Sospecho las respuestas. Las mismas que tiene Chomsky cuando habla del fideicomiso gringo en el que está metida su jubilación, que le asegura su vejez imperialista; las mismas de los revolucionarios del primer mundo que celebran las revoluciones en los paisitos estos llenos de cabezas subdesarrolladas (aunque forrados de petróleo), pero que sienten una amplia tranquilidad cuando saben que ellos y sus familias viven en los países desarrollados que aseguran salud, vejez, tranquilidad y verano a pesar de los botines, los laras, los koplowitz, los polancos, los ortegas y todos esos asquerosos ricos capitalistas que, paradoja hipócrita, no se crean, ayudan con sus triquiñuelas a que España prospere como lo hace.
Agradezca, señor Monedero (honor que le hace a su apellido, por cierto), que Rufino Blanco Fombona ya no vive, porque un bárbaro ilustrado como él ya le habría cruzado la cara de un guantazo y se hubiera visto en el brete de batirse a duelo con el autor de El hombre de hierro, que -le paso el dato- nunca perdió ninguno. Por mi parte, creo que la fineza elucubradora de sus neuronas rojas rojitas no merecen la recompensa de un final tan romántico.
Por eso, tan solo porque ha emulado en totalitarismo idealista y fascismo utópico al sabio ateniense de hace 2300 años; y porque el nivel de hipocresía y caradurismo es tan alto en este señor (para llamarlo de alguna manera), es por lo que merece este epíteto: Platón de Chávez, el meteco que se ofreció (por unas pocas monedas de oro -¿monedoro?-) a empedrar con su severo pensamiento el camino triunfal de Hugo Chávez hacia la dictadura más rica y feroz, más tramposa e hipócrita, más infeliz y nefasta del siglo xxi.
Gracias, en parte, a este hijo de la... madre patria.

8 comentarios:

me(r)che dijo...

pues el apellido de este Juan Carlos parece un chiste dada su postura...

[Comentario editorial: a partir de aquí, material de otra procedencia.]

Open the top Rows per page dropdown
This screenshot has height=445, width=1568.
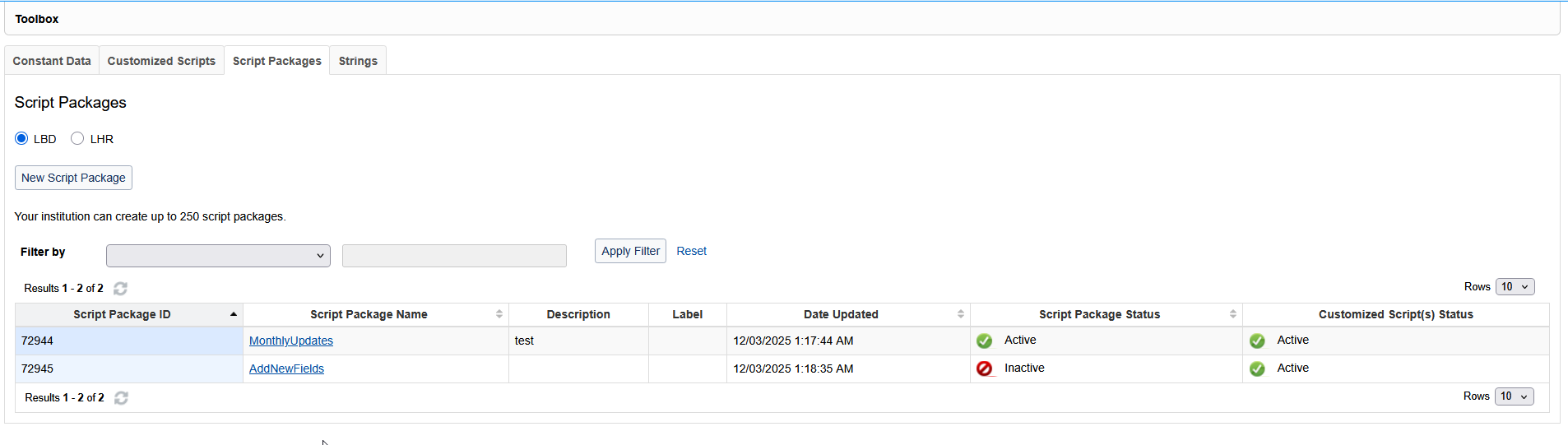pos(1515,287)
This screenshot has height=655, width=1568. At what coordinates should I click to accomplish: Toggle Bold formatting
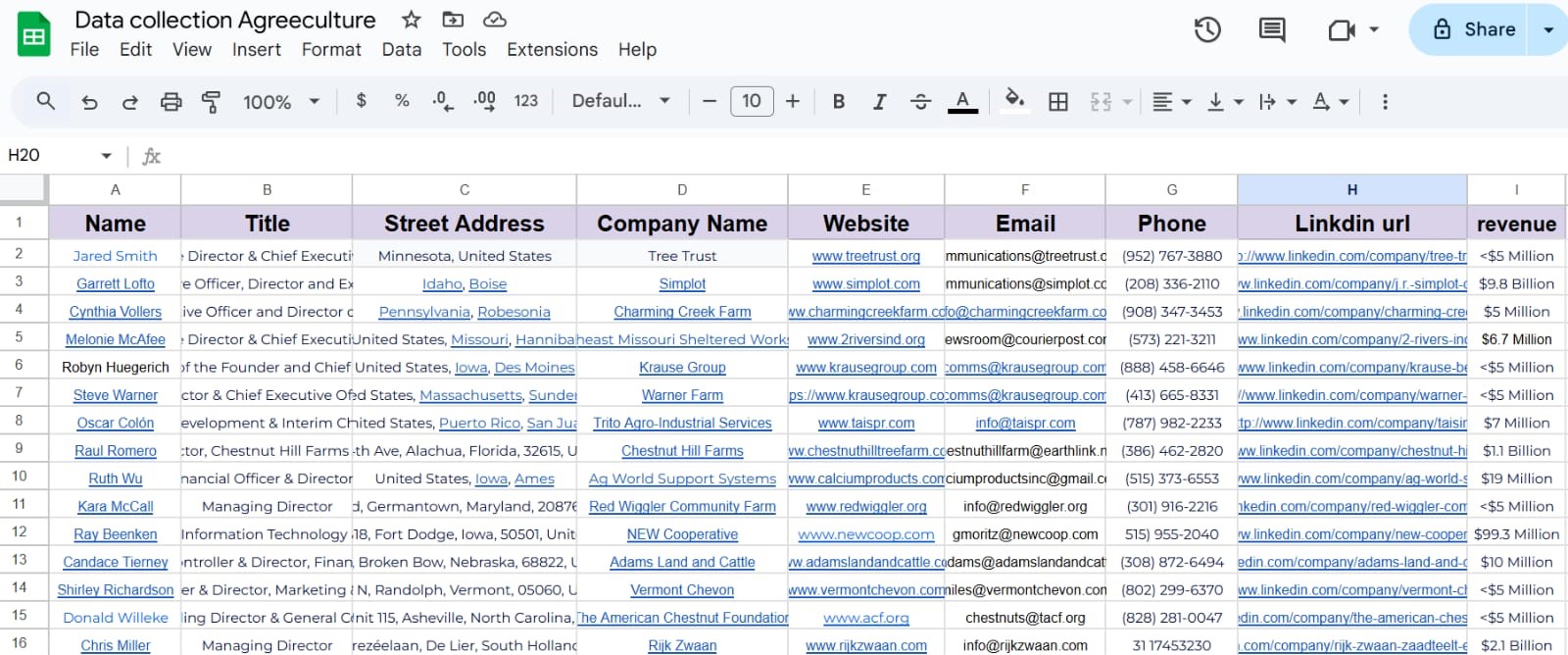pos(839,101)
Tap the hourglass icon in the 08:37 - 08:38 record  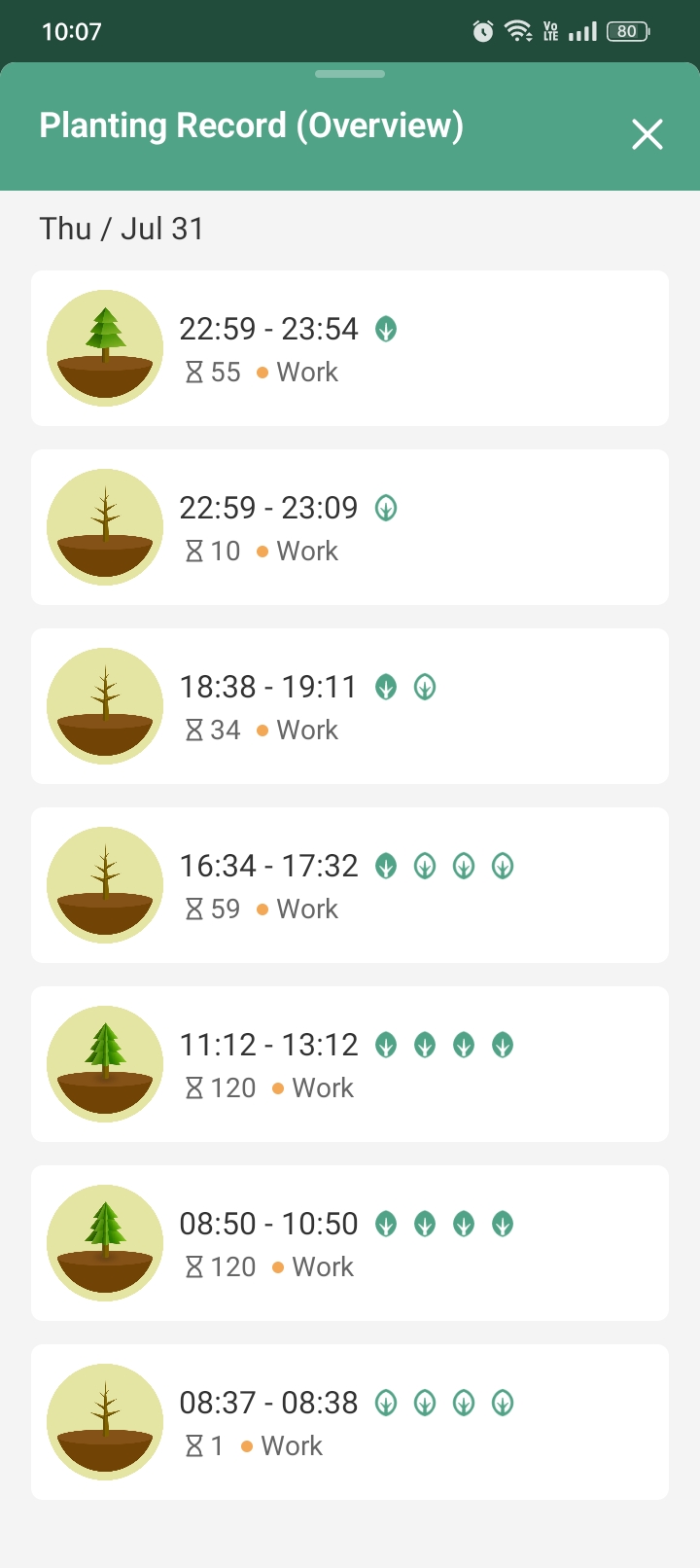(x=194, y=1446)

Juan Carlos Chirinos dijo...

lástima el nombre que le pusieron...

Anónimo dijo...

Algún Rufino habrá por ahi...que no se crean este y los invasores cubanos que están saqueando a Venezuela, que no les tocará su rejo algún día...hay un país dormido, pero no muerto, que aguarda y aguarda...

John Manuel Silva dijo...

Te propongo un libro: "Más Prozac y Menos Monedero"
Autor: ¿Edmundo Chirinos?

John Manuel Silva dijo...

Por cierto; quedó muy bien el nuevo diseño del bog.

Arcangel Vulcano dijo...

Saludos Juan Carlos; hay en verdad mucha profundidad en tu análisis, más allá de los aspectos propiamente personales...

me(r)che dijo...

voy a empezar a tener pesadillas con este tipo si no escribes oTRO post pronto.

Juan Carlos Chirinos dijo...

querida me(r)che, lo he dejado varias semanas pro pereza, por desidia, porque cada vez que leo el periódico o, por ejemplo, las palabras ignorantes, mediocres y mal redactadas del fanático que ocupa el cargo de ministro de cuktura de nuestro país me digo: "a gente como el tal monedero este hay que desenmascararlos siempre". El país tomado por fanáticos como ese tal sesto (pobre camilo), resentidos en su propia mediocridad, no augura sino exclusión, genuflexión y obediencia ciega y oportunista. No me voy a cansa nunca de protestar. Pero te pormeto post más felices y bonitos como los que anadas haciendo tú en tu blog, lleno de puertas para el disfrute estético.